O processo começará em 24 de fevereiro, em Vannes, e deverá se estender até junho.

As acusações

Joël Le Scouarnec, médico acusado de estuprar ou agredir sexualmente 299 pacientes entre 1989 e 2014, responde por crimes cometidos contra 158 homens e 141 mulheres, sendo que 256 das vítimas tinham menos de 15 anos, com média de idade de 11. O réu admitiu parcialmente algumas acusações, mas refutou outras.

Provas reveladoras

As principais evidências do caso são os cadernos de Le Scouarnec, nos quais ele detalhava os abusos e anotava as iniciais das vítimas. A polícia cruzou essas informações com registros médicos e identificou muitas das vítimas, algumas das quais estavam inconscientes durante os crimes, não percebendo o que acontecia.

A advogada Francesca Satta, que representa dez vítimas, destacou a magnitude do caso, afirmando que nunca houve um julgamento com tantas vítimas. Ela ressaltou a dificuldade das vítimas, agora na faixa dos 30 e 40 anos, em ouvirem os relatos dos abusos registrados nos diários do acusado, especialmente considerando que os crimes ocorreram quando ainda eram crianças.

Denúncias e investigações

O caso foi revelado em 2017, quando vizinhos de Le Scouarnec denunciaram suas ações à polícia.
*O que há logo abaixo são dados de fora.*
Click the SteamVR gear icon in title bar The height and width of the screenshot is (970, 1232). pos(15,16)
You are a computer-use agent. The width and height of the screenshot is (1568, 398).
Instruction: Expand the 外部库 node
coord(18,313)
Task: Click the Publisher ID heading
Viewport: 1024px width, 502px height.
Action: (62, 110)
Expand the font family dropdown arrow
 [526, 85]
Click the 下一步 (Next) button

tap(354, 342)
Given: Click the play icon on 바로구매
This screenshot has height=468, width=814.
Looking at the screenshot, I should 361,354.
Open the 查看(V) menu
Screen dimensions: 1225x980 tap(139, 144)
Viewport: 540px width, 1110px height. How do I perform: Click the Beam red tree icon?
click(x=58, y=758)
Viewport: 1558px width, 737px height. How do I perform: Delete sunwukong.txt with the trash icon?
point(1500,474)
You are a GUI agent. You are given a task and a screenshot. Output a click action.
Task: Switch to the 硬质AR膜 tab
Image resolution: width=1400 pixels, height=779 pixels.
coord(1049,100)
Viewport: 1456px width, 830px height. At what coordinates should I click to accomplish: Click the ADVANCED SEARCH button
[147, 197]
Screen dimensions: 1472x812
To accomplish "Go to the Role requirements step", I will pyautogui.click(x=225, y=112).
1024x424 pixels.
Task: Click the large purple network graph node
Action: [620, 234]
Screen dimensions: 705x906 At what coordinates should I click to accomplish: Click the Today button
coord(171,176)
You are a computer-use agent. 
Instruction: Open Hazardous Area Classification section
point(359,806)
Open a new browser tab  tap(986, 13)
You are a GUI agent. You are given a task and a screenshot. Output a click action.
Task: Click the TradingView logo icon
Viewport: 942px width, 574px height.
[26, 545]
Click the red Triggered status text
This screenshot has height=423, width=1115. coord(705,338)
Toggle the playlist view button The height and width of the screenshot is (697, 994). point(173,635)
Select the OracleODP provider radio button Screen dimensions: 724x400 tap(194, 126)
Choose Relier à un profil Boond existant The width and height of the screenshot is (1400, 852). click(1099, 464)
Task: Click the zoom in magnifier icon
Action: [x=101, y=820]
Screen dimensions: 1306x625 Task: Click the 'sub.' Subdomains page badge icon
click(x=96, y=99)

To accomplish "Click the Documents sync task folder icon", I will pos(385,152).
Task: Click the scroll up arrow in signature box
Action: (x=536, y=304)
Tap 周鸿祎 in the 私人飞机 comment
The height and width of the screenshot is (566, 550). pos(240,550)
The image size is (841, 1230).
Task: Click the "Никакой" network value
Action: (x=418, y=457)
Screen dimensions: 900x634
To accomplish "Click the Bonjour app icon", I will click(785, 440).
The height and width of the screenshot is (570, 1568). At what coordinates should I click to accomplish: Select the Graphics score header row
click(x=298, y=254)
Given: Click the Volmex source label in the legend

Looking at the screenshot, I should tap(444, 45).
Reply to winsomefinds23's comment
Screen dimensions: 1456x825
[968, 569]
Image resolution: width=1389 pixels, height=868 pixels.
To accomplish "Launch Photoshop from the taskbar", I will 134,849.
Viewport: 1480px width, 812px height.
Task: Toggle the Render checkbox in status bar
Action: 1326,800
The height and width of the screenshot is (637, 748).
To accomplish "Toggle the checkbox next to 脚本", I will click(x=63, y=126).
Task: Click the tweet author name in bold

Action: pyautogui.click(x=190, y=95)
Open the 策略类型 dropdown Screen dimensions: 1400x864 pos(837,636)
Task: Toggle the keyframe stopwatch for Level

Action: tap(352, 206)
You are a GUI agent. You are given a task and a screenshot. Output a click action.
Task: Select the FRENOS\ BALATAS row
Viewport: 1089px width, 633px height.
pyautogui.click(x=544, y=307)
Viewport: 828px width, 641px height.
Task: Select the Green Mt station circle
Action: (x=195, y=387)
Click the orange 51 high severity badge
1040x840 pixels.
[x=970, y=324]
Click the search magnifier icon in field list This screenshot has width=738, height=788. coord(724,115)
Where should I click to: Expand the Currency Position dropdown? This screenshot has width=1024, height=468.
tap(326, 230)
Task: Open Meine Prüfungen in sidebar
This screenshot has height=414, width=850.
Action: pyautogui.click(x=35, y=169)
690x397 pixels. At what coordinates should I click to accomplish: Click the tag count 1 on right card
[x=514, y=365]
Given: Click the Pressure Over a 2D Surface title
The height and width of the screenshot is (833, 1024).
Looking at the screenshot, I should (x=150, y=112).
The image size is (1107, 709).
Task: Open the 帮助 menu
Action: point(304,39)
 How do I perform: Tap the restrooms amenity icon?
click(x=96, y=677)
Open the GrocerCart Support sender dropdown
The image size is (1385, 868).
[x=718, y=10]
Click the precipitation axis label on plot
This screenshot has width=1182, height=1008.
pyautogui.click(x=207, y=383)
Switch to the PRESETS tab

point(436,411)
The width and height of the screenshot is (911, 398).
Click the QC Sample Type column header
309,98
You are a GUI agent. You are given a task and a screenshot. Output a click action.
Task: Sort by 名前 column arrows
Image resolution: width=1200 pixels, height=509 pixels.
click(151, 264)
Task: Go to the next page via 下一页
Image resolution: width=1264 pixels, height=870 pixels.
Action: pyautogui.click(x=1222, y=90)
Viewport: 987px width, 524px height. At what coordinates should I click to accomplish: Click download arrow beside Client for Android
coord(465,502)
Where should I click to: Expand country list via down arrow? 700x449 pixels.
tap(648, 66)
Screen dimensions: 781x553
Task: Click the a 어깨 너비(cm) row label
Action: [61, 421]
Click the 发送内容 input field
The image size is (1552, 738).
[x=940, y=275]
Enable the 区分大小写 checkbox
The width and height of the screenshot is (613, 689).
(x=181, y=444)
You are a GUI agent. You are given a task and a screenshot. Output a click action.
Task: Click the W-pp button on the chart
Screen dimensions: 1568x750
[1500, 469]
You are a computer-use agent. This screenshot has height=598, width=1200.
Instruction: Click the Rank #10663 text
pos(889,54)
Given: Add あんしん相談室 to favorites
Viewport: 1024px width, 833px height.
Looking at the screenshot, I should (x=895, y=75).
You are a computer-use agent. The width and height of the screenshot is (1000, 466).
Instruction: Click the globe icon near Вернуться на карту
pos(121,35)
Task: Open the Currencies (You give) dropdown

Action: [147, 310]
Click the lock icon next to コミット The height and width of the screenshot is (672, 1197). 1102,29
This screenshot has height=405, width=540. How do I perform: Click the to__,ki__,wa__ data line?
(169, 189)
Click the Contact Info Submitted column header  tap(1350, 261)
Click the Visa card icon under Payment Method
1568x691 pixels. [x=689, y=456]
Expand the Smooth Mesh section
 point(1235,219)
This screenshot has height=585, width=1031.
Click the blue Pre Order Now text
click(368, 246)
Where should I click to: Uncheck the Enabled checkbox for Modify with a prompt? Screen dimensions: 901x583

A investigação encontrou imagens violentas, anotações manuscritas e uma coleção de bonecas escondida em sua casa.

Em 2020, o cirurgião foi condenado a 15 anos de prisão por abusar de quatro crianças, incluindo uma paciente, e atualmente está cumprindo pena. Satta disse que foi a primeira vez que viu um policial chorar ao confrontar as provas encontradas.

Frédéric Benoist, advogado da organização de defesa infantil La Voix de L’Enfant, criticou as falhas das instituições que permitiram que Le Scouarnec continuasse a cometer os abusos. Ele entrou com uma ação contra o Estado por negligência na proteção pública.

Falhas das instituições francesas e impunidade

Benoist relembrou que, em 2004, o FBI alertou as autoridades francesas sobre as atividades online do médico, mas ele não foi preso, apenas interrogado. A polícia não fez uma busca completa, deixando de inspecionar seu escritório no hospital, onde poderiam ter encontrado mais provas.

Le Scouarnec alegou que seus crimes foram resultado de problemas no casamento e de um erro isolado ao acessar imagens de abuso infantil. No entanto, em 2005, quando foi condenado por esse crime, ele não recebeu tratamento psiquiátrico nem foi proibido de trabalhar com crianças. O tribunal falhou em seguir os procedimentos necessários, como avisar o conselho médico e o hospital.

Apesar de médicos do hospital terem alertado sobre seu comportamento estranho e o uso de imagens de abuso infantil, Le Scouarnec continuou trabalhando na área, sem que medidas efetivas fossem tomadas pelas autoridades.